This problem, though central to DeLillo’s career in general, comes into acute focus in the twenty-first century. After the monumental artistic and critical success of Underworld (1997), DeLillo turned to a lean presentation, tending toward abstraction, evoking a Beckettian modernism bent on silence and failure.2 These works – The Body Artist (2001), Cosmopolis (2003), Falling Man (2007), and Point Omega (2010) – consist of a “contracted minimalism” (2), writes Martin Paul Eve (about Point Omega), a “form of withdrawal” (3) that reflects a seeming loss of hope in the possibilities of art to assuage trauma and stem the apocalyptic tendencies of the age (Adelman 160).
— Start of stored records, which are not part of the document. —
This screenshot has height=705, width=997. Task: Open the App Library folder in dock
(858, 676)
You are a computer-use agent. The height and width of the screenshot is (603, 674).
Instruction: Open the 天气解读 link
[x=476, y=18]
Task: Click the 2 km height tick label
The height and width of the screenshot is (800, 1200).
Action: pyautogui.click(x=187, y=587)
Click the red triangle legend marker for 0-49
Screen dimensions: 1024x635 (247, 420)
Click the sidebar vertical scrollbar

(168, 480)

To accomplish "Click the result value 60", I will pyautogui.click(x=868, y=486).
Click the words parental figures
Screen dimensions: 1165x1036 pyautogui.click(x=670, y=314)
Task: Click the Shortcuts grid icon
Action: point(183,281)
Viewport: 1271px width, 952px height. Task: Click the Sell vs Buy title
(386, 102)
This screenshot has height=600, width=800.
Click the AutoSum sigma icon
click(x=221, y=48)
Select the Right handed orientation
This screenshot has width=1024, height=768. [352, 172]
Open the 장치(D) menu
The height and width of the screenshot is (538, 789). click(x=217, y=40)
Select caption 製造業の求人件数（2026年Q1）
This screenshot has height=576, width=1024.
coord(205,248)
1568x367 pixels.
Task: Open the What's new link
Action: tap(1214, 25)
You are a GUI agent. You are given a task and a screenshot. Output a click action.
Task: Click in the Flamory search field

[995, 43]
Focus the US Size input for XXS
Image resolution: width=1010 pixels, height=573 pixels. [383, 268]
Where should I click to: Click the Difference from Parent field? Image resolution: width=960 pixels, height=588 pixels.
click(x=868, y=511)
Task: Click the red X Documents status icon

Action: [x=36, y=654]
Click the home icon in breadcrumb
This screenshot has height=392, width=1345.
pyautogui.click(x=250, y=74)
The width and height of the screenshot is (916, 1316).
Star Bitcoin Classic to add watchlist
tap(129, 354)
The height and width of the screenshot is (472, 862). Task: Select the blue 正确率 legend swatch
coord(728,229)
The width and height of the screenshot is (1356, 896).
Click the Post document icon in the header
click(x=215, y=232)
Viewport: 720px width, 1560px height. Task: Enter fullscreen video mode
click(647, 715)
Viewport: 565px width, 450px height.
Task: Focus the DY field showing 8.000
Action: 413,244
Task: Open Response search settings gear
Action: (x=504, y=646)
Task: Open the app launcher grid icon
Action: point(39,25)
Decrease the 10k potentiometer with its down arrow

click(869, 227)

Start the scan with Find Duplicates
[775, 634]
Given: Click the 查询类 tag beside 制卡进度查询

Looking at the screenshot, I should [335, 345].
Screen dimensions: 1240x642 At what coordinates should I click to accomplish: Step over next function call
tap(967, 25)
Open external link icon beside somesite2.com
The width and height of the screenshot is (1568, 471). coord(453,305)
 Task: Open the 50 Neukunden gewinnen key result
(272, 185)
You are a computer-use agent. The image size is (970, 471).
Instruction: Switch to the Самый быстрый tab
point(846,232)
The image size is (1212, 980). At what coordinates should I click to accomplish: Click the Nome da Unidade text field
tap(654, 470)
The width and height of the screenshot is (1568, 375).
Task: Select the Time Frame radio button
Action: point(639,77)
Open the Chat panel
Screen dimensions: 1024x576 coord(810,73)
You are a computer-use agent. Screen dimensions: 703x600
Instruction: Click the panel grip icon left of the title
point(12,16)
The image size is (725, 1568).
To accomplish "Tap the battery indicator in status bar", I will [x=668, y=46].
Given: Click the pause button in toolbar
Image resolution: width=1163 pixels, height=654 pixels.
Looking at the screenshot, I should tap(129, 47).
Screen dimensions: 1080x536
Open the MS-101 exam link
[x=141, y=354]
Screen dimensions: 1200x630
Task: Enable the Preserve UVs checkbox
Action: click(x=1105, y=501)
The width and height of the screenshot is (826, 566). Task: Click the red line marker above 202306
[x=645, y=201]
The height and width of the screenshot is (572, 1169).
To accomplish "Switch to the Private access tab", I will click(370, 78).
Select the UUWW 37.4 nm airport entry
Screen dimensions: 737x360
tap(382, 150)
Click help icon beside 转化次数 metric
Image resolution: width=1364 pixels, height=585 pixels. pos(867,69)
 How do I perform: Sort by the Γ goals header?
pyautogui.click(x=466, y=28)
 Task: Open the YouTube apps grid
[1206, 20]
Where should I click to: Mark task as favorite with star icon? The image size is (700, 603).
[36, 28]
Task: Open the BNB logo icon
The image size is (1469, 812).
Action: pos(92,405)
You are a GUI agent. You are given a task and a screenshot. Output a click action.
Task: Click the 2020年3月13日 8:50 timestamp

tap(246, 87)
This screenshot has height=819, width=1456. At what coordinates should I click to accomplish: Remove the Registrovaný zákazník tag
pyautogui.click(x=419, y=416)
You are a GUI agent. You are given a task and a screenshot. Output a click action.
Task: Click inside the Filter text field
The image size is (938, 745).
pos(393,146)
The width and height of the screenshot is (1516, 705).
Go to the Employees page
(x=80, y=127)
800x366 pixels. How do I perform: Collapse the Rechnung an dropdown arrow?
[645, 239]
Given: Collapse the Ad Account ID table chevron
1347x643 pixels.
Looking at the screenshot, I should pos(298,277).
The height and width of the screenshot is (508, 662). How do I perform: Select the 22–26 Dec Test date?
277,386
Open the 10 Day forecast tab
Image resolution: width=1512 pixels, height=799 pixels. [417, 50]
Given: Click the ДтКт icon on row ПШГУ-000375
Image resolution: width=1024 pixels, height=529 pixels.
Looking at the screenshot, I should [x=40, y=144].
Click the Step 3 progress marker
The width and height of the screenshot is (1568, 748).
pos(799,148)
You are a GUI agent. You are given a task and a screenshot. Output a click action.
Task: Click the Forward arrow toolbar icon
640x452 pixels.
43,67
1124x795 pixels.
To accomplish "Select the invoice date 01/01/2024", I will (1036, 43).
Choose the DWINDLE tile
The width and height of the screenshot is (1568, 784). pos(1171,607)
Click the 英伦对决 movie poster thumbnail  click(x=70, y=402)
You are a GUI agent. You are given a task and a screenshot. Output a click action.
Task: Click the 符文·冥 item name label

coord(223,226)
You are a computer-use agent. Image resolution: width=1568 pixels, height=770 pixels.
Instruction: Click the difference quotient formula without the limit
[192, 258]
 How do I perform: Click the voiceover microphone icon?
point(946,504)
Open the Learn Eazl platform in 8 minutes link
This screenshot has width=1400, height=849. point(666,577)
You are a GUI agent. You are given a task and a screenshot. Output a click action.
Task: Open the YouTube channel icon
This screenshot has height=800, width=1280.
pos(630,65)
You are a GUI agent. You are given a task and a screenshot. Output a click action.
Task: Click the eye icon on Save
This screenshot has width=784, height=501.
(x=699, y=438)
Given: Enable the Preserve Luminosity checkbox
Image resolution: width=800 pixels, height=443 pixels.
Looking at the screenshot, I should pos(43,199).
These tendencies seem to culminate in Point Omega, a slim but dense meditation on the nature of time, violence, and moral complicity – the relationship between death and art.
This essay will address the critical trend to view Point Omega as the culmination of DeLillo’s pursuit of a fictional abstraction that seems to despair over the possibilities of fiction in the age of terror and torture. In many ways, the novel gestures toward ineffability. Richard Elster’s theoretical prognostications about the end of human existence clash with the inexplicable disappearance and presumed murder of his daughter, Jessie. He is left a shell of a man, unable to speak. Jim Finley, in turn, abandons his project of documenting Elster’s thoughts on film. This disaster is bookended by scenes at New York’s Museum of Modern Art, where an unnamed man views Douglas Gordon’s film 24 Hour Psycho, in which Hitchcock’s original film is slowed to a running time of two frames per second. The man, in his obsessive (re)viewing of the film, comes to meditate on humanity’s inability to perceive what Elster might call “[t]he true life” (DeLillo, Point Omega 17) and embraces a murderous mindset. On the surface, if one were to speak of Point Omega’s metafictional qualities, she would point out the many gestures toward our final inability to come to terms with both local and cosmic death – the hell that we have wrought, and the hell that awaits us.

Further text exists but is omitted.